## STATED GOAL
Reproduce each of the following items verbatim, preserving every character and line break.

********

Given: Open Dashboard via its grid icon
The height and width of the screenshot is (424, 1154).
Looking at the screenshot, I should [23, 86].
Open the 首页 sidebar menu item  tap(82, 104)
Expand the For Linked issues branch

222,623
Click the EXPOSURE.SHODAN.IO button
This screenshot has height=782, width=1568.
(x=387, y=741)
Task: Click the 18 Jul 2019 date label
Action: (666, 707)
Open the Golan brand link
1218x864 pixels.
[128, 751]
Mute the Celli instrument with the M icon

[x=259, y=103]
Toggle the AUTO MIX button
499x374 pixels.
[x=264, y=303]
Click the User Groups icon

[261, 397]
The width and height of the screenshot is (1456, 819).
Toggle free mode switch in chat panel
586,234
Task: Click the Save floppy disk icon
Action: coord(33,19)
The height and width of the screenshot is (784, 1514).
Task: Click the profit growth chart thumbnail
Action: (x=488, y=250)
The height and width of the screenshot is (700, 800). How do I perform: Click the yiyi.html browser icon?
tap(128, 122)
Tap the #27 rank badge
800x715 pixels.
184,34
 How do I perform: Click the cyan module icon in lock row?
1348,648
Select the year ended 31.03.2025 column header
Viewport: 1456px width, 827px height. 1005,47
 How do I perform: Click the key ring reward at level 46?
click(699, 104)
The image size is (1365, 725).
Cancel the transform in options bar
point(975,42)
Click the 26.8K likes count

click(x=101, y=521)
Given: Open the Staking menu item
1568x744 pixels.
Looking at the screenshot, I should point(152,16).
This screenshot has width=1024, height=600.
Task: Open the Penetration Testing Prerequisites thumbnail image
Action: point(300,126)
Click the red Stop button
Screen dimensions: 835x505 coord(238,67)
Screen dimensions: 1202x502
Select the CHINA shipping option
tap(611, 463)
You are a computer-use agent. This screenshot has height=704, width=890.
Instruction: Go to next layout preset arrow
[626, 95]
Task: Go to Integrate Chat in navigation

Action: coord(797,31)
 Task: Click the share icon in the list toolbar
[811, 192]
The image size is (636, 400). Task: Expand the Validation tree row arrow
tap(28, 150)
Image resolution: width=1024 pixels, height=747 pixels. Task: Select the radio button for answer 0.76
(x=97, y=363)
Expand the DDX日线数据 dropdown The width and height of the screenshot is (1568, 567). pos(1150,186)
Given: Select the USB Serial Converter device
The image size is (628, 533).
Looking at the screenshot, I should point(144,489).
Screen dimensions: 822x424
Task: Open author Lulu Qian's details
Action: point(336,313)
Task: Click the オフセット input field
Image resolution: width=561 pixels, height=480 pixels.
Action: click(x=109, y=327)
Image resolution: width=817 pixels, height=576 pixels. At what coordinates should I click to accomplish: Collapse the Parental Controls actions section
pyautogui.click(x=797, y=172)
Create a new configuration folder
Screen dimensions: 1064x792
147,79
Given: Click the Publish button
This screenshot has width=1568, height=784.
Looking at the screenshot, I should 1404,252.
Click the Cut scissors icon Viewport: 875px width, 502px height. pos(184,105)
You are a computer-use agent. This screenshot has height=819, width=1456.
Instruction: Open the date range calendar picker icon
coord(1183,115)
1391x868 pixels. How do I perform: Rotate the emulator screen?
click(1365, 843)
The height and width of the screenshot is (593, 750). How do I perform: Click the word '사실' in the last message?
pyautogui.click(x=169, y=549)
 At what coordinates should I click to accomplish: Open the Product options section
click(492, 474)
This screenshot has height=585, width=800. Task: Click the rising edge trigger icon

********

## SOLUTION TO THIS TASK
Given: Open Dashboard via its grid icon
The height and width of the screenshot is (424, 1154).
Looking at the screenshot, I should [23, 86].
Open the 首页 sidebar menu item  tap(82, 104)
Expand the For Linked issues branch

222,623
Click the EXPOSURE.SHODAN.IO button
This screenshot has height=782, width=1568.
(x=387, y=741)
Task: Click the 18 Jul 2019 date label
Action: (666, 707)
Open the Golan brand link
1218x864 pixels.
[128, 751]
Mute the Celli instrument with the M icon

[x=259, y=103]
Toggle the AUTO MIX button
499x374 pixels.
[x=264, y=303]
Click the User Groups icon

[261, 397]
The width and height of the screenshot is (1456, 819).
Toggle free mode switch in chat panel
586,234
Task: Click the Save floppy disk icon
Action: coord(33,19)
The height and width of the screenshot is (784, 1514).
Task: Click the profit growth chart thumbnail
Action: (x=488, y=250)
The height and width of the screenshot is (700, 800). How do I perform: Click the yiyi.html browser icon?
tap(128, 122)
Tap the #27 rank badge
800x715 pixels.
184,34
 How do I perform: Click the cyan module icon in lock row?
1348,648
Select the year ended 31.03.2025 column header
Viewport: 1456px width, 827px height. 1005,47
 How do I perform: Click the key ring reward at level 46?
click(699, 104)
The image size is (1365, 725).
Cancel the transform in options bar
point(975,42)
Click the 26.8K likes count

click(x=101, y=521)
Given: Open the Staking menu item
1568x744 pixels.
Looking at the screenshot, I should point(152,16).
This screenshot has width=1024, height=600.
Task: Open the Penetration Testing Prerequisites thumbnail image
Action: point(300,126)
Click the red Stop button
Screen dimensions: 835x505 coord(238,67)
Screen dimensions: 1202x502
Select the CHINA shipping option
tap(611, 463)
You are a computer-use agent. This screenshot has height=704, width=890.
Instruction: Go to next layout preset arrow
[626, 95]
Task: Go to Integrate Chat in navigation

Action: coord(797,31)
 Task: Click the share icon in the list toolbar
[811, 192]
The image size is (636, 400). Task: Expand the Validation tree row arrow
tap(28, 150)
Image resolution: width=1024 pixels, height=747 pixels. Task: Select the radio button for answer 0.76
(x=97, y=363)
Expand the DDX日线数据 dropdown The width and height of the screenshot is (1568, 567). pos(1150,186)
Given: Select the USB Serial Converter device
The image size is (628, 533).
Looking at the screenshot, I should point(144,489).
Screen dimensions: 822x424
Task: Open author Lulu Qian's details
Action: point(336,313)
Task: Click the オフセット input field
Image resolution: width=561 pixels, height=480 pixels.
Action: click(x=109, y=327)
Image resolution: width=817 pixels, height=576 pixels. At what coordinates should I click to accomplish: Collapse the Parental Controls actions section
pyautogui.click(x=797, y=172)
Create a new configuration folder
Screen dimensions: 1064x792
147,79
Given: Click the Publish button
This screenshot has width=1568, height=784.
Looking at the screenshot, I should 1404,252.
Click the Cut scissors icon Viewport: 875px width, 502px height. pos(184,105)
You are a computer-use agent. This screenshot has height=819, width=1456.
Instruction: Open the date range calendar picker icon
coord(1183,115)
1391x868 pixels. How do I perform: Rotate the emulator screen?
click(1365, 843)
The height and width of the screenshot is (593, 750). How do I perform: Click the word '사실' in the last message?
pyautogui.click(x=169, y=549)
 At what coordinates should I click to accomplish: Open the Product options section
click(492, 474)
This screenshot has height=585, width=800. Task: Click the rising edge trigger icon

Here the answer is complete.